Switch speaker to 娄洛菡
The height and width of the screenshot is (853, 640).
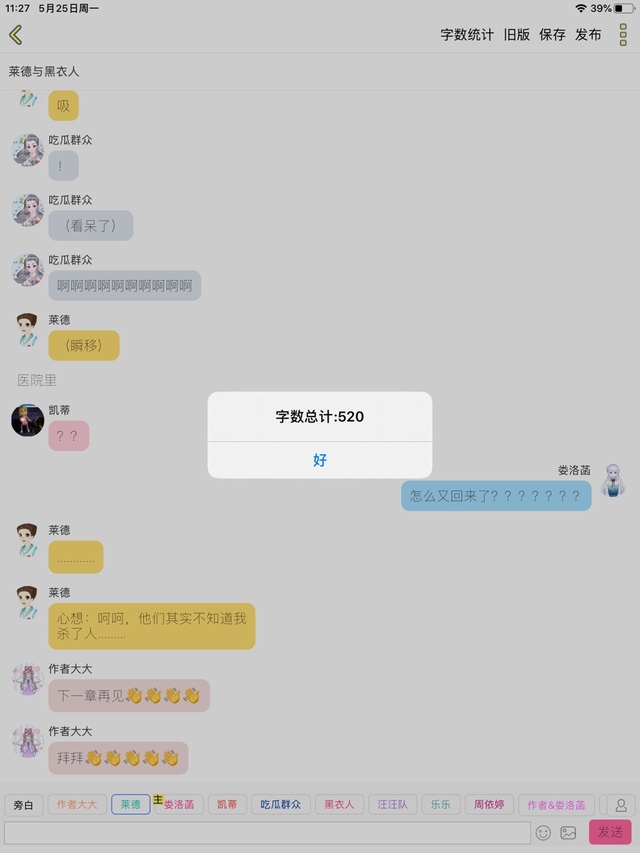(x=179, y=805)
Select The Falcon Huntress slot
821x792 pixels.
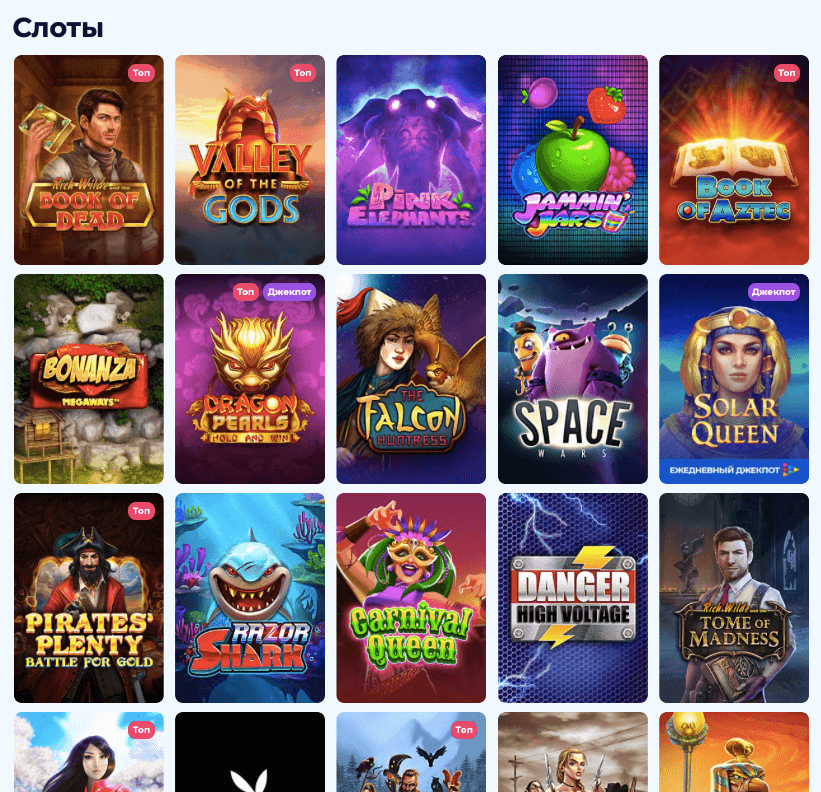click(x=411, y=379)
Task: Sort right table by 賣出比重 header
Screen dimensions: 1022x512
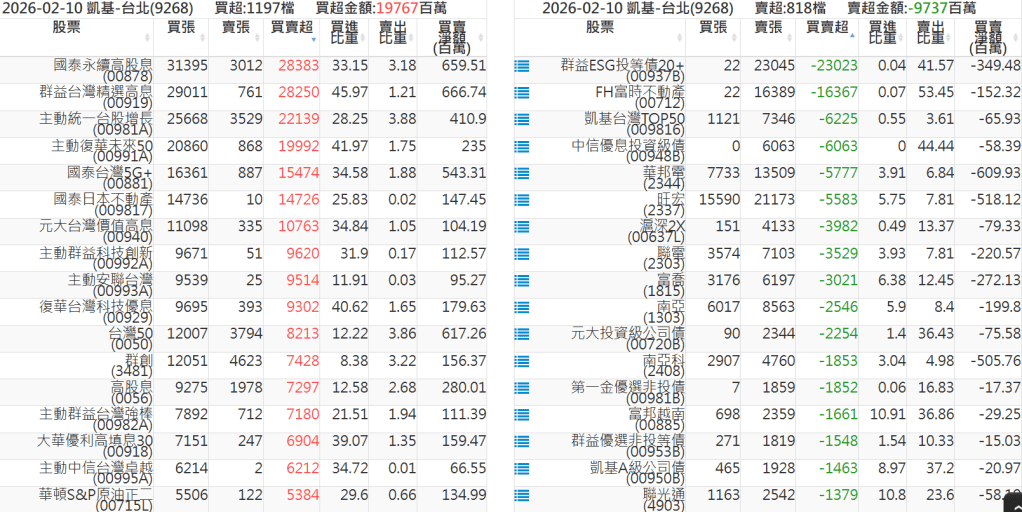Action: coord(930,33)
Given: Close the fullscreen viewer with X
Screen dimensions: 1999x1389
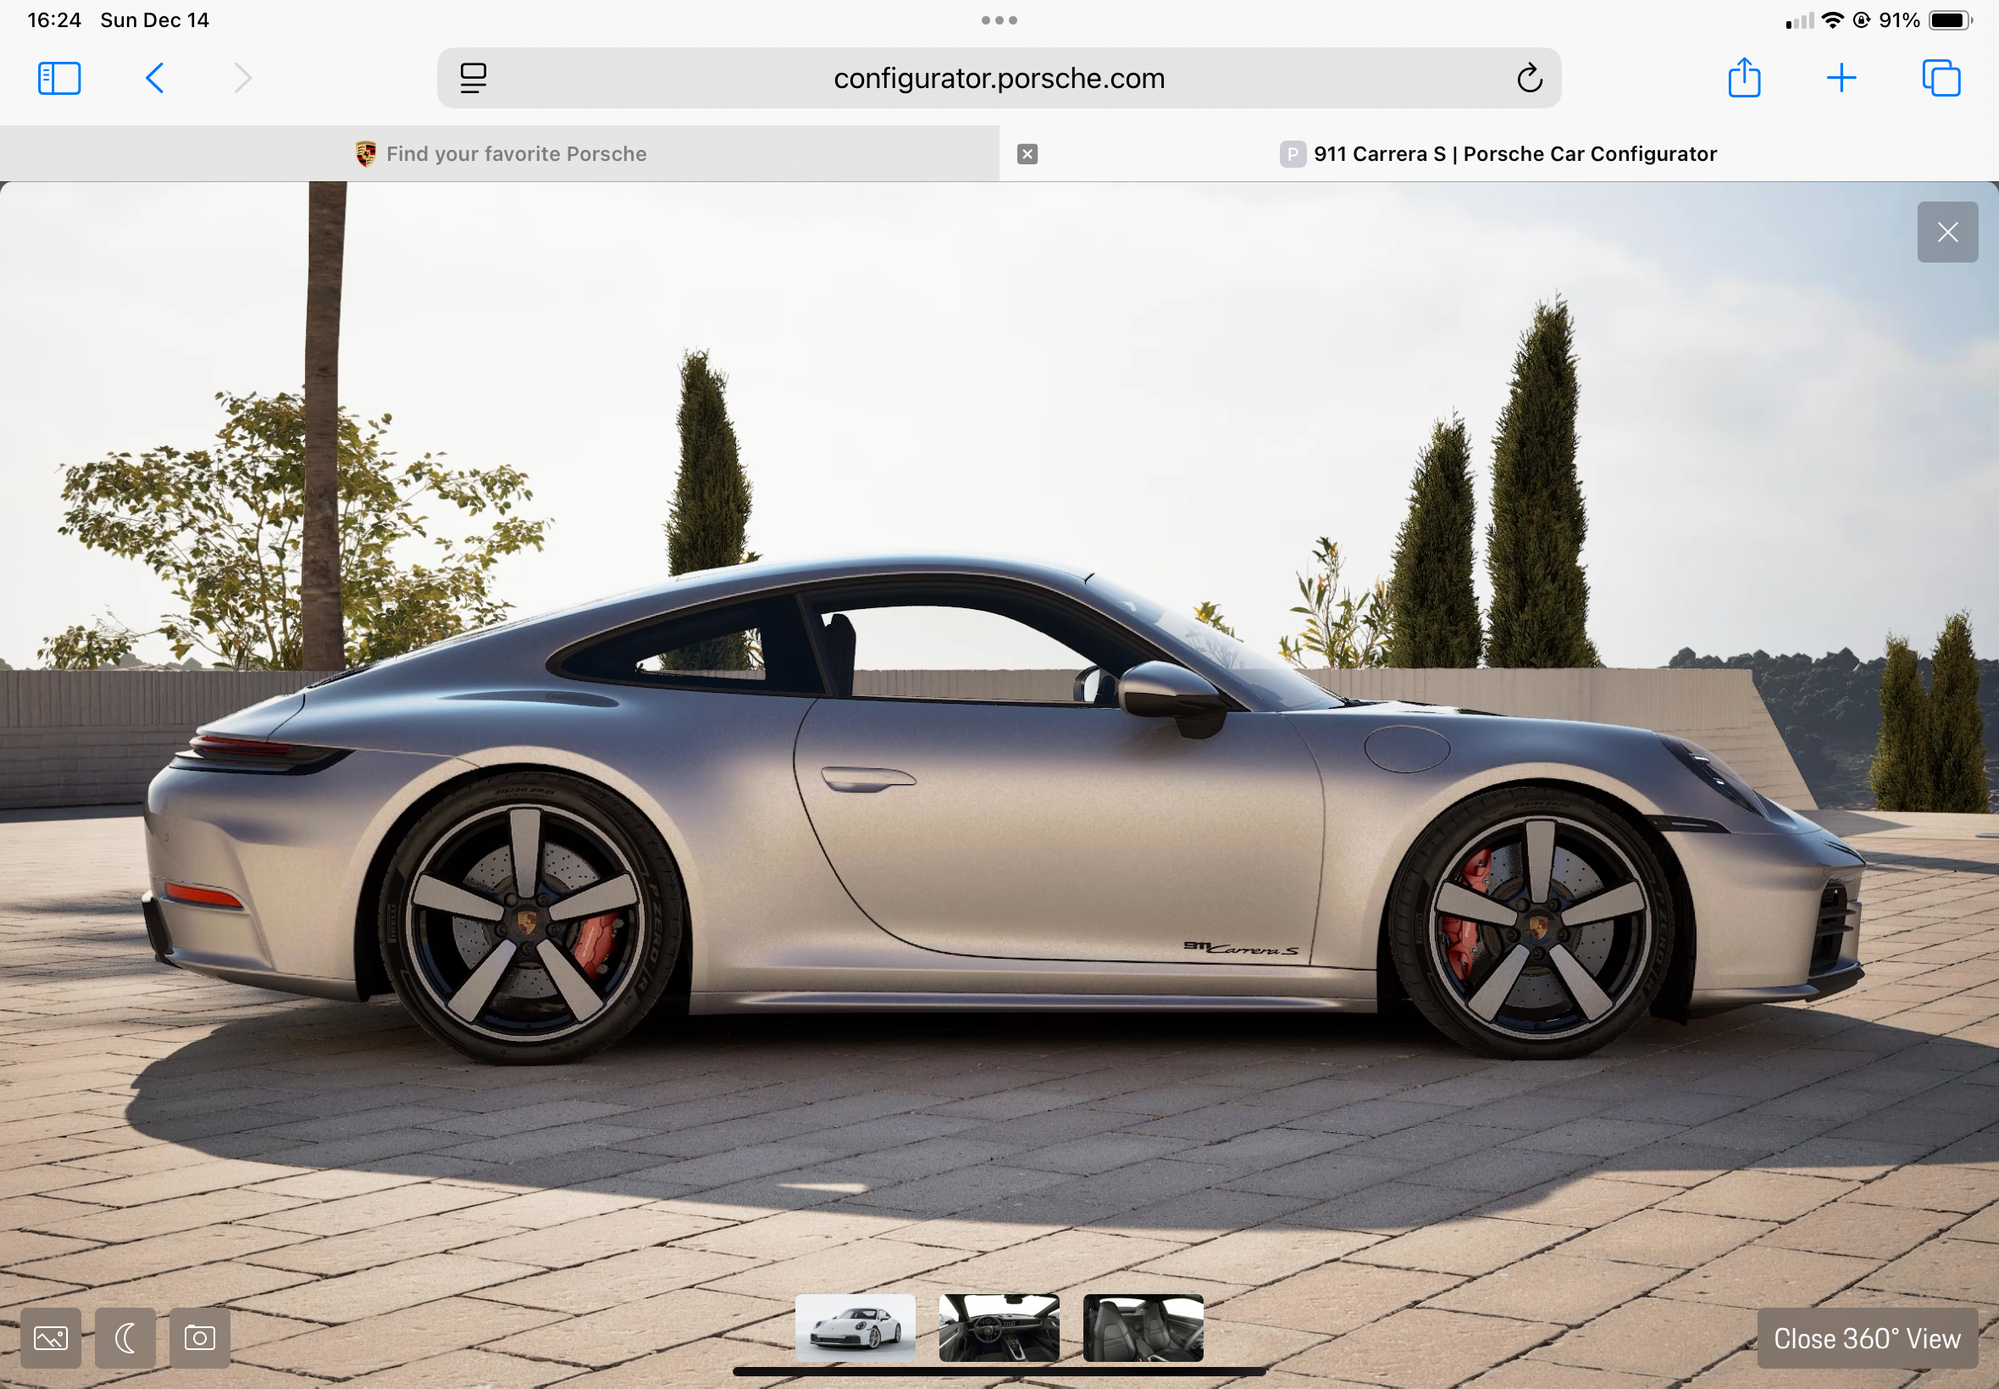Looking at the screenshot, I should point(1947,232).
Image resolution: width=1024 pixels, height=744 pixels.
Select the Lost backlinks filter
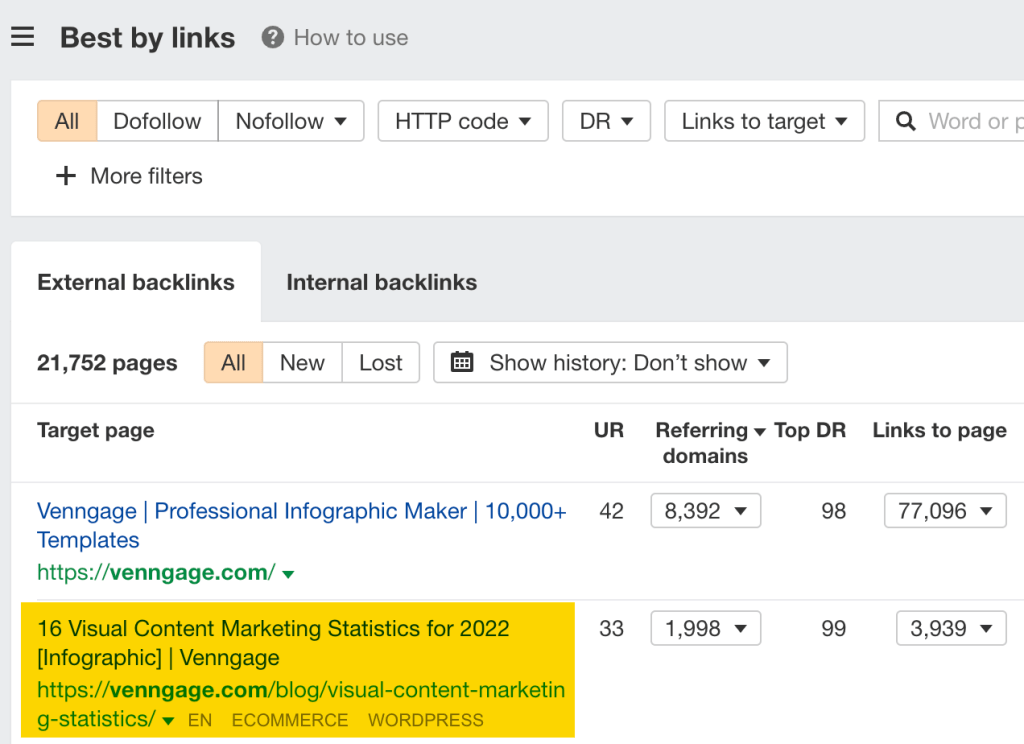pyautogui.click(x=380, y=362)
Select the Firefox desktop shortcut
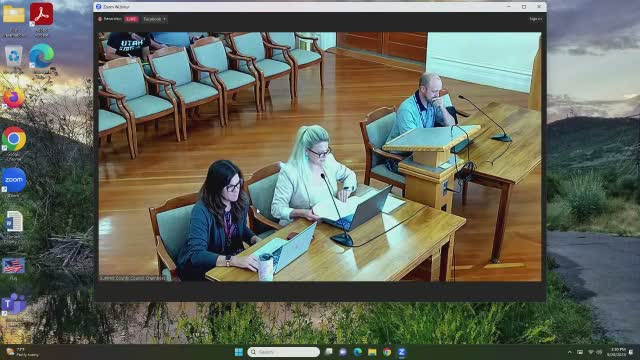The width and height of the screenshot is (640, 360). [13, 98]
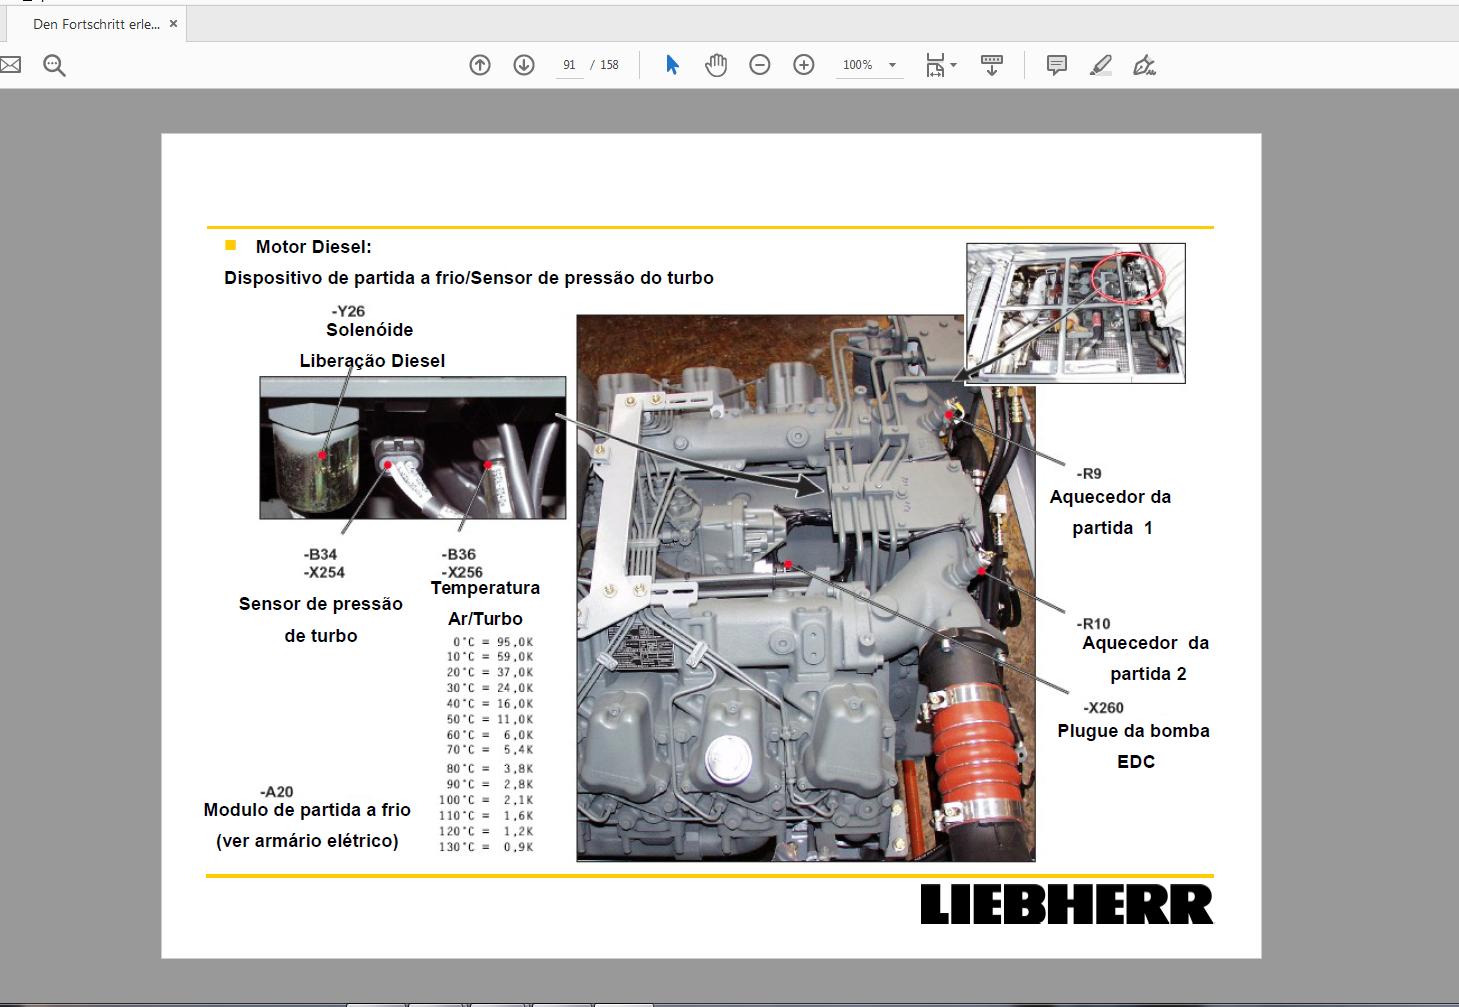Zoom in using the plus icon
This screenshot has height=1007, width=1459.
[803, 64]
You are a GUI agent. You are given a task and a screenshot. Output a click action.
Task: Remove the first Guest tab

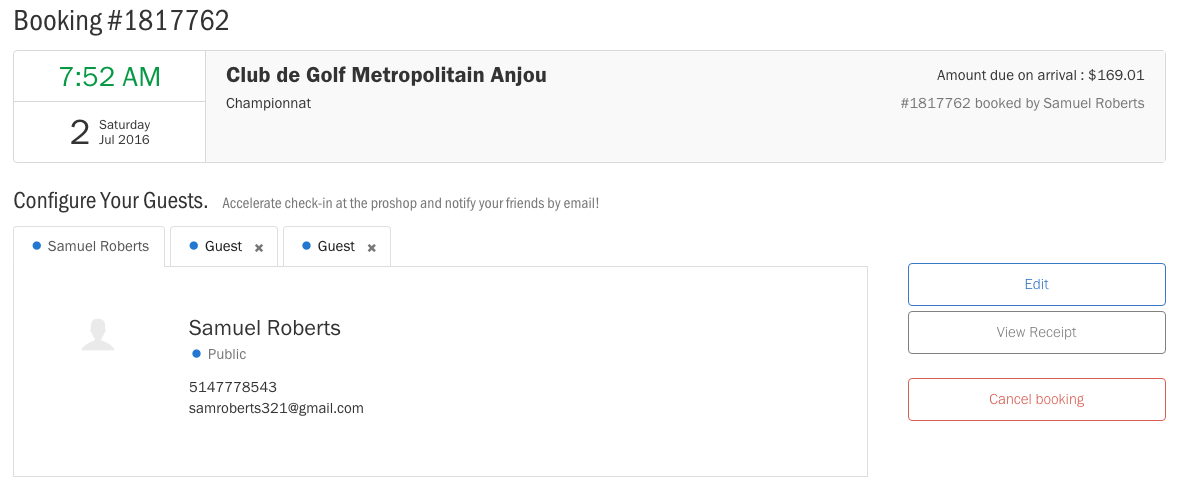click(x=259, y=247)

——————

TASK INSTRUCTIONS: Print every entry above again without changing a word, and omit the pictures.

OUTPUT FOR THIS EXERCISE:
Switch speaker to 娄洛菡
The height and width of the screenshot is (853, 640).
(x=179, y=805)
Select The Falcon Huntress slot
821x792 pixels.
click(x=411, y=379)
Task: Sort right table by 賣出比重 header
Screen dimensions: 1022x512
Action: coord(930,33)
Given: Close the fullscreen viewer with X
Screen dimensions: 1999x1389
Looking at the screenshot, I should point(1947,232).
Image resolution: width=1024 pixels, height=744 pixels.
Select the Lost backlinks filter
pyautogui.click(x=380, y=362)
Select the Firefox desktop shortcut
The width and height of the screenshot is (640, 360). [13, 98]
Zoom in using the plus icon
This screenshot has height=1007, width=1459.
[803, 64]
You are a GUI agent. You are given a task and a screenshot. Output a click action.
Task: Remove the first Guest tab

click(x=259, y=247)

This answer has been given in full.